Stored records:
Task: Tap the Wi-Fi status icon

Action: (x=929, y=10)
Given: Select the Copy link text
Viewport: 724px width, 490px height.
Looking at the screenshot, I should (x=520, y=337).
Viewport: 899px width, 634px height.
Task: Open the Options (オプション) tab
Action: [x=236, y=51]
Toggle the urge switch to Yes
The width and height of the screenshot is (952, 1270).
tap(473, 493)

WORK INSTRUCTION -> Write out exactly, and only, each line from the one with "Given: Select the Copy link text" down to the last line of the records above.

RESULT FOR THIS EXERCISE ->
Given: Select the Copy link text
Viewport: 724px width, 490px height.
Looking at the screenshot, I should (x=520, y=337).
Viewport: 899px width, 634px height.
Task: Open the Options (オプション) tab
Action: [x=236, y=51]
Toggle the urge switch to Yes
The width and height of the screenshot is (952, 1270).
tap(473, 493)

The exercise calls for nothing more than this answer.